7. Il résulte de ce qui précède que M. et Mme B... sont seulement fondés à soutenir que c'est à tort que, par le jugement attaqué, le tribunal administratif de Poitiers a intégralement rejeté leur demande de décharge des cotisations supplémentaires d'impôt sur le revenu au titre des années 2012, 2013 et 2014 et à demander la réformation du jugement attaqué dans cette mesure.
Sur les conclusions tendant au versement des intérêts moratoires :
8. Aux termes de l'article L. 208 du livre des procédures fiscales : " Quand l'Etat est condamné à un dégrèvement d'impôt par un tribunal ou quand un dégrèvement est prononcé par l'administration à la suite d'une réclamation tendant à la réparation d'une erreur commise dans l'assiette ou le calcul des impositions, les sommes déjà perçues sont remboursées au contribuable et donnent lieu au paiement d'intérêts moratoires dont le taux est celui de l'intérêt de retard prévu à l'article 1727 du code général des impôts. Les intérêts courent du jour du paiement.
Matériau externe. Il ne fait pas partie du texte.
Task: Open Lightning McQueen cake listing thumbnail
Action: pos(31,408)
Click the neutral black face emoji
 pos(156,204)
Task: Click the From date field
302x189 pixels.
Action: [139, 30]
Ils ne sont pas capitalisés (...) ".
9. En l'absence, tant devant le tribunal administratif qu'en appel, de litige né et actuel relatif à un refus de paiement des intérêts moratoires dus au contribuable au titre de l'article L. 208 du livre des procédures fiscales, les conclusions des requérants tendant au paiement de ces intérêts sont sans objet et, par suite, irrecevables.
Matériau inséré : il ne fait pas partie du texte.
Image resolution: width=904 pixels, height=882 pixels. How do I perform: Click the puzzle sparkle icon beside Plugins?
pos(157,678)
Sur l'application de l'article L. 761-1 du code de justice administrative :
10. Aux termes de l'article L. 761-1 du code de justice administrative : " Dans toutes les instances, le juge condamne la partie tenue aux dépens ou, à défaut, la partie perdante, à payer à l'autre partie la somme qu'il détermine, au titre des frais exposés et non compris dans les dépens. Le juge tient compte de l'équité ou de la situation économique de la partie condamnée. Il peut, même d'office, pour des raisons tirées des mêmes considérations, dire qu'il n'y a pas lieu à cette condamnation. ". Il y a lieu de faire droit à la demande présentée à ce titre par M. et Mme B... et de mettre à la charge de l'Etat le versement de la somme de 1 000 euros à leur profit en application des dispositions de l'article L. 761-1 du code de justice administrative.
DECIDE :
Article 1er : Il est accordé à M. et Mme B... la décharge des cotisations supplémentaires d'impôt sur le revenu auxquelles ils ont été assujettis au titre des années 2012, 2013 et 2014 correspondant à la remise en cause de la déduction des charges résultant de travaux déductibles d'un montant de 79 572,90 euros en 2012.
Article 2 : Le jugement n° 1602664 du 9 octobre 2018 du tribunal administratif de Poitiers est réformé en ce qu'il a de contraire au présent arrêt.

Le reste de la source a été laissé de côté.